STATED GOAL A:
For the Volvo XC40 review below, say whether each statement agrees with it: (i) the XC40 was one of the first models to reach the subcompact luxury crossover class; (ii) the test vehicle came with the 'Lava Orange' carpet; (iii) a two-tone color palette is offered for the XC40. Answer yes or no for each and quote the words of the review that decide it.

SELECTION:
····················

Jump to content
Create New...
  • William Maley
    William Maley

    Review: 2019 Volvo XC40 R-Design

      ..When being late to the party is a strength..

    Automakers want to be first into a new segment for various reasons. They can become the icon for the class and grab a fair chunk of sales as competitors rush to get their models in. There is a significant downside to being first as it allows some of the competition to study and figure out where to improve on. This brings us to the 2019 Volvo XC40 which is the focus of today’s review. It was one of the late arrivals to the subcompact luxury crossover class, but it allowed the automaker to study and figure what it could improve on. How does it stack up?

    The XC40 shares various design traits with the XC60 and XC90 crossovers. They include a familiar boxy profile, wide rectangular grille, and LED headlights with the signature “Thor’s Hammer” element. But Volvo allowed their designers to play around to give it a distinct identity. Take for example the side profile with its beltline that sharply rakes along the rear door and meets the rear pillar. There is also the option of a two-tone color palette that gives the XC40 a youthful look.

    Inside, the XC40 follows the ideals as seen in other Volvos with a minimalist look. But again, Volvo gave free roam to their designers to make it slightly different. While my test vehicle didn’t come with the bright ‘Lava Orange’ carpet, there is patterned metal trim where you would expect to find wood and felt-like material covering parts of the door panels. There is a fair amount of hard plastics used, but Volvo made the smart decision of keeping them in places where they make sense such as panels covering the center console.

····················

STATED GOAL B:
In the records, rewrite the part that opens with the line containing "Where should I" and closes with the end of the records, putting "italic" in place of "bold" and changing nothing else. Please give only those lines, with the pictures left out.

····················

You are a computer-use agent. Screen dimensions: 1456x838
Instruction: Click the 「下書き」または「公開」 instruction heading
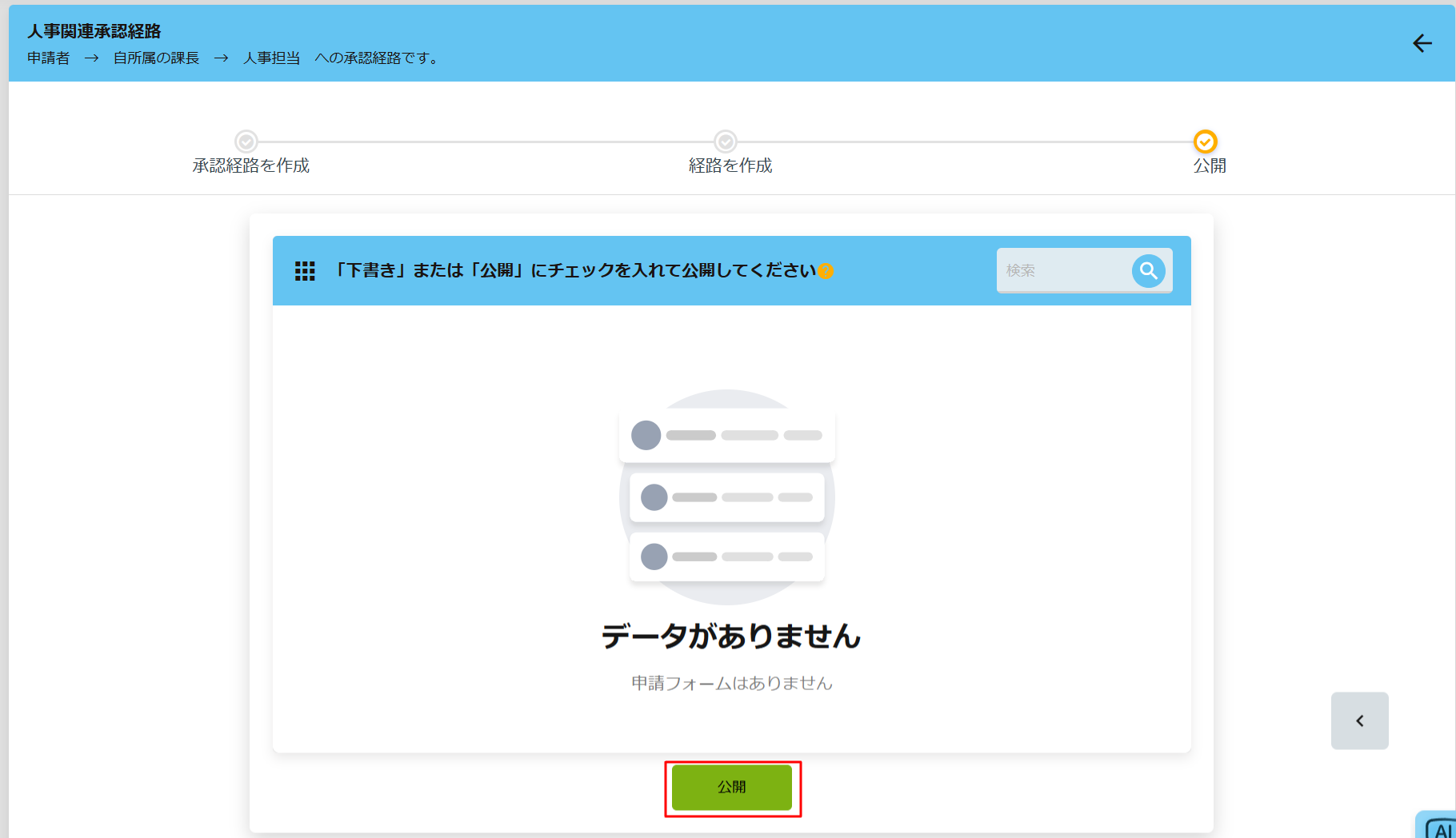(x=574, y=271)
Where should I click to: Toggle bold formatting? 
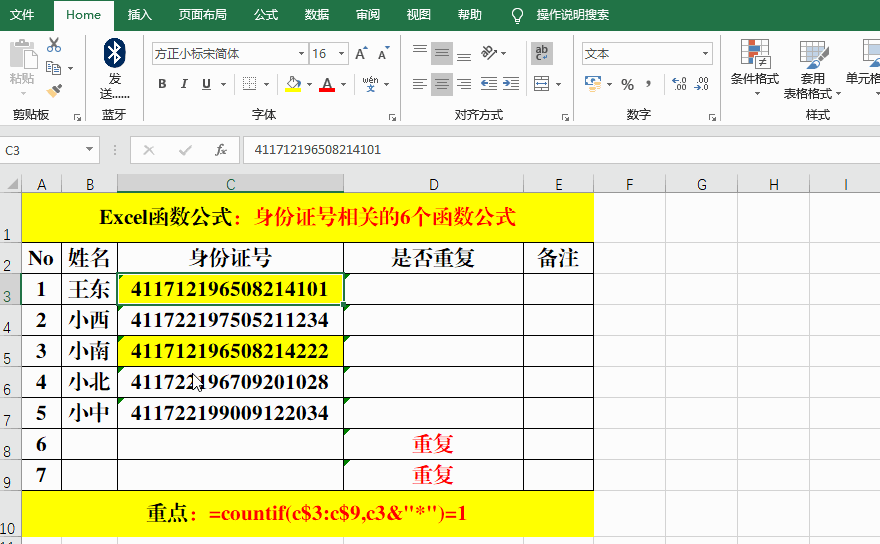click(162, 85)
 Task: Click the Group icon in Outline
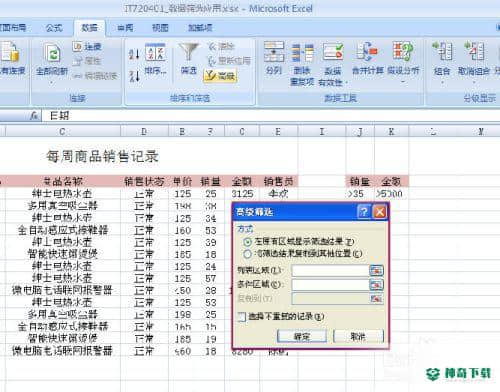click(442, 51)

····················

FULL RESPONSE A:
(i) No: "It was one of the late arrivals to the subcompact luxury crossover class"
(ii) No: "my test vehicle didn’t come with the bright ‘Lava Orange’ carpet"
(iii) Yes: "There is also the option of a two-tone color palette"

FULL RESPONSE B:
Where should I click to: Toggle italic formatting? 
click(162, 85)
 Task: Click the Group icon in Outline
click(442, 51)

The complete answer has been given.